**Selected extract**
## begin

Thursday, September 18, 2008

This Month's eMusic Downloads (September)

The Beach Boys- Good Timin'.  Live in England in 1980 with the real line-up for one of the last times.  
The Hold Steady- Boys and Girls in America.  I realize that everyone is in love with the band at the moment, but goddamn are they great.  Now if they could only manage to not schedule their shows opposite Murs.  
The Hold Steady- "Teenage Liberation"
P.O.S.- "All Along The Watchtower".  Kind of a hip-hop Dylan cover, but the Rhymesayers MC wrote new lyrics for his version of the Dylan standard.
The Kinks- Muswell Hillbillies.  Wikipedia describes this 1971 album as being about "the frustrations and stress of modern life".  This makes it stand out among the Kinks catalogue how?
Rick Danko- "Blind Willie McTell".  One of the Band's lead singers covering one of Dylan's absolute greatest songs live.
Murs- Varsity Blues
The 3MG's- Gypsy's Luck.  More Murs, in preparation for his show at the Cradle in November
Ian Dury- New Boots and Panties!- We need more rock stars with Polio.  Who are also awesome. And how great was the Stiff label?  Besides Ian, you have Elvis Costello, The Damned, Nick Lowe, Madness, Graham Parker and the Rumour, Wreckless Eric and the Pogues.  
The High Llamas- Gideon Gaye.  If I wind up disliking one album from this set, I'm guessing this will be it.  I was reading about them in a book I picked up called The Rock Snob's Dictionary, and thought I'd give it a chance.

Thursday, September 11, 2008


On September 10, 2001, I had two things to do the next day.  I failed on both counts.  The first thing I was supposed to do was turn in a paper about a Hawthorne short story ("My Kinsman Major Molineux", for those keeping score at home), and my failure to go to class and hand in the paper had everything to do with procrastination and oversleeping.  My other task that day was to hit Schoolkids Records and buy the new Bob Dylan album, "Love and Theft".  I didn't accomplish this because after my roommate woke me up that afternoon I wound up watching CNN for the rest of the day.

## end

**Stored records**
## begin

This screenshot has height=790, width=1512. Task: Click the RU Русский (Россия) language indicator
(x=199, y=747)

## end
## begin

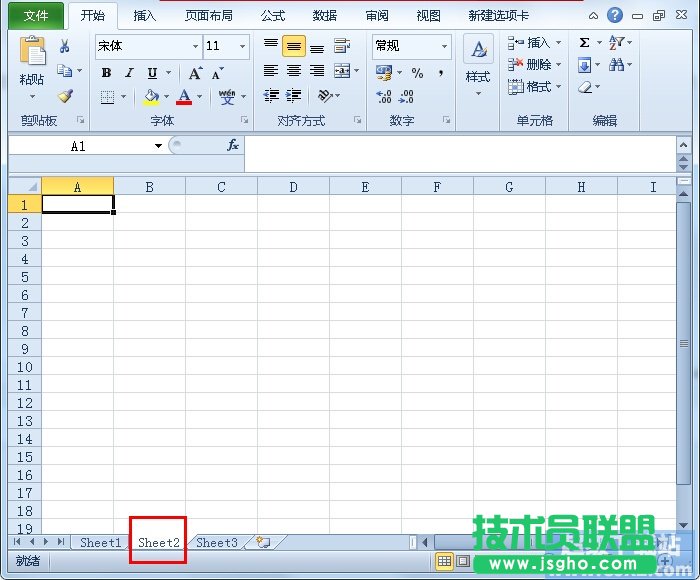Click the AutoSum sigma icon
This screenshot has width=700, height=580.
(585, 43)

## end

**Actions to take**
(1) Rewrite the stretch of the music blog post from "The Kinks- Muswell" through "it a chance.", replacing "Stiff label" with "Stiff Records label".
(2) Continue the music blog post from the point where it stops, picking up after its last sentence about watching CNN.

**Answers to the problems**
(1)
The Kinks- Muswell Hillbillies.  Wikipedia describes this 1971 album as being about "the frustrations and stress of modern life".  This makes it stand out among the Kinks catalogue how?
Rick Danko- "Blind Willie McTell".  One of the Band's lead singers covering one of Dylan's absolute greatest songs live.
Murs- Varsity Blues
The 3MG's- Gypsy's Luck.  More Murs, in preparation for his show at the Cradle in November
Ian Dury- New Boots and Panties!- We need more rock stars with Polio.  Who are also awesome. And how great was the Stiff Records label?  Besides Ian, you have Elvis Costello, The Damned, Nick Lowe, Madness, Graham Parker and the Rumour, Wreckless Eric and the Pogues.  
The High Llamas- Gideon Gaye.  If I wind up disliking one album from this set, I'm guessing this will be it.  I was reading about them in a book I picked up called The Rock Snob's Dictionary, and thought I'd give it a chance.

(2)
I actually don't remember when I wound up finally buying the Dylan album.  I think it was that same week, because I remember agreeing with David Menconi's piece about the album from the Sunday News & Observer. 

But that's not what I've been thinking about over the last day or so, even when I think about music and 9/11.  What I've been fascinated with is that Wilco's Yankee Hotel Foxtrot's original release date was also September 11th, 2001, but the Reprise label's refusal to release the album (this is a whole other story) wound up pushing it's official release back to 2002, although the band, in an effort to stop piracy of the MP3s, began streaming the album online on 9/18/2001.  

If Reprise hadn't been such dicks about an "unreleasable album" (that went on to sell about half a million copies, despite Wilco generally being absent from radio that isn't prefixed by the word "college"), and the album had come out on 9/11, I can't help but wonder if Menconi's piece from that first Sunday paper after the attacks wouldn't have been about this album.  Despite being finished before the attacks, the album seems to have echoes of 9/11 throughout- from the cover picture of two towers in Marina City, Chicago, which bear a passing resemblance to the Trade Centers, to songs with titles like "War on War" and "Ashes of American Flags", to the lines in "Jesus Etc" about "Tall buildings shake/voices escape singing sad sad songs" and "Voices whine/Skyscrapers are scraping together/Your voice is smoking/Last cigarettes are all you can get/Turning your orbit around".


Wednesday, September 10, 2008

Fun With the New iTunes



So, at the moment I have a very favorable view of Apple, since my computer turned out to still be under warranty and I got a new wireless card for free.  Full of good cheer and in possession of my computer, I thought I'd try out the new version of iTunes, which added a potentially interesting new feature called "Genius".  "Genius" sends Apple an anonymous list of all of your songs and playlists, and then, when you click on an individual song, it creates a new playlist for you based on that song.  I've been playing with it, and the results seem to be pretty decent, albeit predictable and somewhat repetitive (although hopefully that will change when more playlists are added to the Big Brother database).  So, in the spirit of fucking around before I go to sleep, I thought I'd try out five of my favorite songs and see what songs Steve Jobs thinks will complement them.  Even though I've put up unfortunately long lists of songs here before, I'll limit my results to the first five suggestions, as then someone might actually get to the labels at the end of the post.

The Coup- "Me and Jesus the Pimp in a '79 Granada Last Night"
1. Living Legends- "After Hours (Extended Euro Mix)"
2. Brother Ali- "Self Taught" (Great call, but that might be from one of my playlists)
3. The Roots- "Criminal"
4. Little Brother- "Good Clothes"
5. Black Star- "Astronomy (8th Light)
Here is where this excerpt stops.